Welcher Personenkreis trank diese Branntweinmengen, zu welchen Anlässen wurde der Schnaps konsumiert und wie wurde der „Reichensteiner“ verteilt oder an den Endverbraucher gebracht. Zeitgenössische Presseberichte erschließen dem Leser das gesellschaftliche Umfeld, in dem der Schnapskonsum zum Arbeitsalltag gehörte. Fakten, aus denen es der Autor schafft, unterhaltsame Geschichtsliteratur zu formulieren.

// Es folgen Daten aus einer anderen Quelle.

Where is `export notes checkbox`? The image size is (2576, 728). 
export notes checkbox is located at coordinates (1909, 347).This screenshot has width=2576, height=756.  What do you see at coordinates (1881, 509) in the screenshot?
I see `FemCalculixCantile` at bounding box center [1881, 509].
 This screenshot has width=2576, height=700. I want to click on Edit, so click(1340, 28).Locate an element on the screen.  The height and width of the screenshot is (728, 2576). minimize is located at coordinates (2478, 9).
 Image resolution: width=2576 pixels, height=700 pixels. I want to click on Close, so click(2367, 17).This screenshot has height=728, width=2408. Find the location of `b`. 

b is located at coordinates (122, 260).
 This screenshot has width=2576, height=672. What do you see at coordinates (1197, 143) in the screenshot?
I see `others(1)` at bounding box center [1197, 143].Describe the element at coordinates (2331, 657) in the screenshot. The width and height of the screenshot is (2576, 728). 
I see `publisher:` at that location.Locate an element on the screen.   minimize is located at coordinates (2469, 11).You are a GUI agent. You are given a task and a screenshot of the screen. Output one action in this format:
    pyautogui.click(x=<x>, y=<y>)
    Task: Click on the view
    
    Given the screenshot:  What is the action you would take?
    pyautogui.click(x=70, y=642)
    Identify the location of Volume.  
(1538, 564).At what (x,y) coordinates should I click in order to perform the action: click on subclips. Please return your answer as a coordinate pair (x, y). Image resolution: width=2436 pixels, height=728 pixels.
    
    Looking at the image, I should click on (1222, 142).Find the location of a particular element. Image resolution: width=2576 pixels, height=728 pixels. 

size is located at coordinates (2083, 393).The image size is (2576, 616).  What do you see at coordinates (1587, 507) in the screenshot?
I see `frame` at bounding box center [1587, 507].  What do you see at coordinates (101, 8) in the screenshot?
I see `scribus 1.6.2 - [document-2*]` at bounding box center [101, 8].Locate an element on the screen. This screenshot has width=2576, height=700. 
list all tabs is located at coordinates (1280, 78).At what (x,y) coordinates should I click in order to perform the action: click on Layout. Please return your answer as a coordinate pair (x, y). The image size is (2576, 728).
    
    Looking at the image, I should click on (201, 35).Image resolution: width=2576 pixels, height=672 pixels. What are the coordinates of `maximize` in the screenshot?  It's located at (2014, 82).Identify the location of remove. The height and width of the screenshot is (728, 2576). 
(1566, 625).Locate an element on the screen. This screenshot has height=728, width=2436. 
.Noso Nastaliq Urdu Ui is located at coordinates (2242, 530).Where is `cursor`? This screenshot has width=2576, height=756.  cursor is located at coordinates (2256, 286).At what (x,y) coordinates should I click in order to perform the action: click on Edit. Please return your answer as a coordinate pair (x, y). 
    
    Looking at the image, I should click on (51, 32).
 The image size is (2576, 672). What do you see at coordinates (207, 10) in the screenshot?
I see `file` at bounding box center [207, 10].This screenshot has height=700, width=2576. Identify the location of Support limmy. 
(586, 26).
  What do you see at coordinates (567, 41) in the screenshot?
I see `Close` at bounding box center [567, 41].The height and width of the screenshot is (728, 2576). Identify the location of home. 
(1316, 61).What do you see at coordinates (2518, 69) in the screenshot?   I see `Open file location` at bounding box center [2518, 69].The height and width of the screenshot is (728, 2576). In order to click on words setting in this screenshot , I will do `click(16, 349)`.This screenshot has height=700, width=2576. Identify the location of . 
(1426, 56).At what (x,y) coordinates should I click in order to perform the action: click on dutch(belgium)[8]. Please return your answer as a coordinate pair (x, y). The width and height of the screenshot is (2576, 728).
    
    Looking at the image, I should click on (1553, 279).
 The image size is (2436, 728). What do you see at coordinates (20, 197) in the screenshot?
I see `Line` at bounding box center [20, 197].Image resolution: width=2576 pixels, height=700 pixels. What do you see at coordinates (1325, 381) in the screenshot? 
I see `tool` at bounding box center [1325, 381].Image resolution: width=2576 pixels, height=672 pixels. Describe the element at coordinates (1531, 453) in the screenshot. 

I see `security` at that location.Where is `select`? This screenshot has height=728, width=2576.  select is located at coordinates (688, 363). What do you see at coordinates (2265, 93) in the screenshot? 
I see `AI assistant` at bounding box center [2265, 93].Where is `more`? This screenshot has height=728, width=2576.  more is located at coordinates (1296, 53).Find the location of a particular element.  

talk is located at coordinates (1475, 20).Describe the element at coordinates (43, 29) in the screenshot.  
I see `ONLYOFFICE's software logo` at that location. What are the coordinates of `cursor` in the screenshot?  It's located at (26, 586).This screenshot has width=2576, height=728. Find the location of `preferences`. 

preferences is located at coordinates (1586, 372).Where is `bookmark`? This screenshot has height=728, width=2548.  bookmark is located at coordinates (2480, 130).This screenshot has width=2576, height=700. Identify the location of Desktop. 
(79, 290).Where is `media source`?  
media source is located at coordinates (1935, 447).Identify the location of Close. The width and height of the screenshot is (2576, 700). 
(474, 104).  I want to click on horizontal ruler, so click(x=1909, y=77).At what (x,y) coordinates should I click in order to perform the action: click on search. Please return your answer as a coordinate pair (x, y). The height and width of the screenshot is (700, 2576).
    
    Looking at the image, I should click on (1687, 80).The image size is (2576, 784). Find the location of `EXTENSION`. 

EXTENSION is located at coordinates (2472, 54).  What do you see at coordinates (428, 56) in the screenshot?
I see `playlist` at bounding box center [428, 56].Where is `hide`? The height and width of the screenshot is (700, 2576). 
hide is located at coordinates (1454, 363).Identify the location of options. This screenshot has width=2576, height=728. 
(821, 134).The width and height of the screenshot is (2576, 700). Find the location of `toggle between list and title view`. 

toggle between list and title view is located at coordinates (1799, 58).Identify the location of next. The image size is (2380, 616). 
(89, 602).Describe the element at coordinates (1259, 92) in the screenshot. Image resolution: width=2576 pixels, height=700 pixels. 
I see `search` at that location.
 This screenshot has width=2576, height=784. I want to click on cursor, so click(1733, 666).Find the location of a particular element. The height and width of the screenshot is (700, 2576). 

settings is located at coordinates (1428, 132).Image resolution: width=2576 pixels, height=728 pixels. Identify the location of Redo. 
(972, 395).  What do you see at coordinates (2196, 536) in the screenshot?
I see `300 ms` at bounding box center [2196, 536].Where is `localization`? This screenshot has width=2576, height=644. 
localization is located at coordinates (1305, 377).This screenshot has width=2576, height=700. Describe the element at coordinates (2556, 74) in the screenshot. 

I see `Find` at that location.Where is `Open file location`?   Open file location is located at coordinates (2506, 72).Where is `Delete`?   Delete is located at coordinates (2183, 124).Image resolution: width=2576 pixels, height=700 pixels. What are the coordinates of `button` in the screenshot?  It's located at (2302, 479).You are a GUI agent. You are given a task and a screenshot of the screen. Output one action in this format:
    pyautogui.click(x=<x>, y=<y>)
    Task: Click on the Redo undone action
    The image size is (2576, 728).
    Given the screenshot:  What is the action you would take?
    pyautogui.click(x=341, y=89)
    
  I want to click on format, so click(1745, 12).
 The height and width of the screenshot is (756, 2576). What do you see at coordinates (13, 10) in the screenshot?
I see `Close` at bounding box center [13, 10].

SONY DSCEin kleiner Auszug aus dem Buch verdeutlicht die in vielen Passagen aufblitzende, unfreiwillige Situationskomik: Kindstaufen, Hochzeiten und Begräbnisse waren Ereignisse, an denen das ganze Dorf, von kirchlichen Ritualen begleitet, Anteil nahm. Begannen die Feierlichkeiten in der Kirche, so endeten sie ebenso regelmäßig mit einem veritablen Besäufnis in der Gaststätte. Besonders die damalige Tradition, Täuflinge im Wirtshaus zu „weische“ (zu waschen), stieß beim Rohrener Pastor Hubert Isaac (1801-1854) auf wenig Gegenliebe. Bei einem solchen Täuflingsgelage soll, bevor Pastor Isaac dem Treiben ein Ende setzen konnte, ein Neugeborenes unter dem Tisch liegen geblieben, gewissermaßen „unter den Tisch gesoffen“ worden sein. Solche und viele andere – aus heutiger Sicht – unterhaltsame Anekdoten, aber auch die Kehrseite der Droge Schnaps deckt Hans-Gerd Lauschers Buch auf und schafft damit das Kunststück, dass aus nüchternen Zahlen und Statistiken für den Leser die Geschichte des „Reichensteiners“ zu einer Zeitreise in ein längst vergangenes Jahrhundert wird. .

„Hätte ich vorher gewusst, wie viel Arbeit das wird, hätte ich resigniert“, so der Autor. Insgesamt fünf Jahre Arbeit stecken in dem Buch. Aus dem Nachlass eines Monschauer Fotografen erhielt Hans-Gerd Lauscher Ansichtskarten und Fotografien. Vereinsfreund Ingolf Kamphausen half, die vielen kleinformatigen Originale professionell zu vergrößern und aufzuarbeiten. Der besondere Dank des Autors gilt darüber hinaus Dr. Toni Offermann, Dr. Elmar Neuss, Franz Wilhelm Hermanns und Dirk Küpper, die sich alle mit viel Einsatz und profundem Wissen an der Realisierung des Projektes beteiligt haben.

Das Buch „Wirtshauswesen – Kleinhandel – Trinkgewohnheiten im 19. Jahrhundert“ ist im Hahne + Schloemer Verlag (248 Seiten und 152 Abbildungen) erschienen und kann an folgenden Verkaufsstellen erworben werden: Sparkassenfilialen in Kalterherberg, Mützenich, Höfen und Roetgen, Marien-Apotheke in Imgenbroich, Bürobedarf Kogel in Simmerath und beim Autor selbst, Ruitshof 29, in Kalterherberg.